Ne vous inquiétez pas, même si vous avez tout défait, vous serez parfaits, par l’amour de Dieu.
Méditation Mgr Emmanuel Gobilliard
... puisque c’est d’abord Jésus qui a vécu cette perfection ; puisque c’est le Père qui est la mesure de cette perfection ; alors cela signifie que Dieu ne nous demande pas quelque chose d’impossible.
Tout repose d’abord sur son don à lui. Dieu ne nous demande pas d’être parfaits à la force du poignet, ou de notre intelligence, ou de notre volonté, ni même de notre spiritualité.
Dieu nous demande d’abord cette perfection d’accueillir son don, selon un des plus beaux mots du christianisme : la grâce.
Notre perfection chrétienne est d’abord un moment de grâce.

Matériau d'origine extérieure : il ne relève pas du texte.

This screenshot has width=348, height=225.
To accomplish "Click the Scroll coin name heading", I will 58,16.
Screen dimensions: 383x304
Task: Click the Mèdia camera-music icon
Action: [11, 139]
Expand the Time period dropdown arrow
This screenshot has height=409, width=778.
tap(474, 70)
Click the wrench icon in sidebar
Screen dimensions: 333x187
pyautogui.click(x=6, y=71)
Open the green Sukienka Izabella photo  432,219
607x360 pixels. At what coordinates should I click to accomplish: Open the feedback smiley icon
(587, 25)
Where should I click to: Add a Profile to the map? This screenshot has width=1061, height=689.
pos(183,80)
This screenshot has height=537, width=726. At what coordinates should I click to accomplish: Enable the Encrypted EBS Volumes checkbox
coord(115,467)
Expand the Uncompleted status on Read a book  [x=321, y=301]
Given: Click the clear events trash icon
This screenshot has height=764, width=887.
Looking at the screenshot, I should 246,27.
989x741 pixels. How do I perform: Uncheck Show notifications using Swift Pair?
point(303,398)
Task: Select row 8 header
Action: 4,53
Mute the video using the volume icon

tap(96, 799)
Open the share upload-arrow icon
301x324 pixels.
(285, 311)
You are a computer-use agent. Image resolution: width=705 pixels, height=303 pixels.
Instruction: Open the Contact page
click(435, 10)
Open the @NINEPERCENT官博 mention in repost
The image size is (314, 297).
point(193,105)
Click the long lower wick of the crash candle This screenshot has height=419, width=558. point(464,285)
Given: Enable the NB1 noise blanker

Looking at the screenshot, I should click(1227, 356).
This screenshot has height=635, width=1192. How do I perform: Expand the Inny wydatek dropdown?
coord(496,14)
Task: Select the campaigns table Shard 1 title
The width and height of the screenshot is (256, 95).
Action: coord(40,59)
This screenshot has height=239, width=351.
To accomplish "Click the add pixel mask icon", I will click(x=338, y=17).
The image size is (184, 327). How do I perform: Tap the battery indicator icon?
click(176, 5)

L’Esprit du Père de Jésus est en nous.
Vous pensez ne pas être parfaits ? Pourtant, chaque fois que vous accueillez la grâce de Dieu, vous êtes parfaits.
Chaque fois que vous recevez le Corps du Christ, vous êtes parfaits.
Et de cette perfection, on ne doit pas en rougir ni en avoir peur, ni s’en vanter, car elle ne vient pas d’abord de nous mais de Dieu.
Frère Gilbert Narcisse
Donne ce que tu ordonnes, Seigneur, et ordonne ce que tu veux !
Saint Augustin
L’amour des ennemis est défini dans la suite du verset : «Priez pour ceux qui vous persécutent.»
L’amour est une prière en mots et en actes, un travail, un engagement pour permettre à mon ennemi de devenir pleinement l’enfant de Dieu qu’il est déjà.
Jésus n’a jamais promis que l’ennemi deviendra ami, il a déclaré que l’amour de l’ennemi est la voie de la perfection.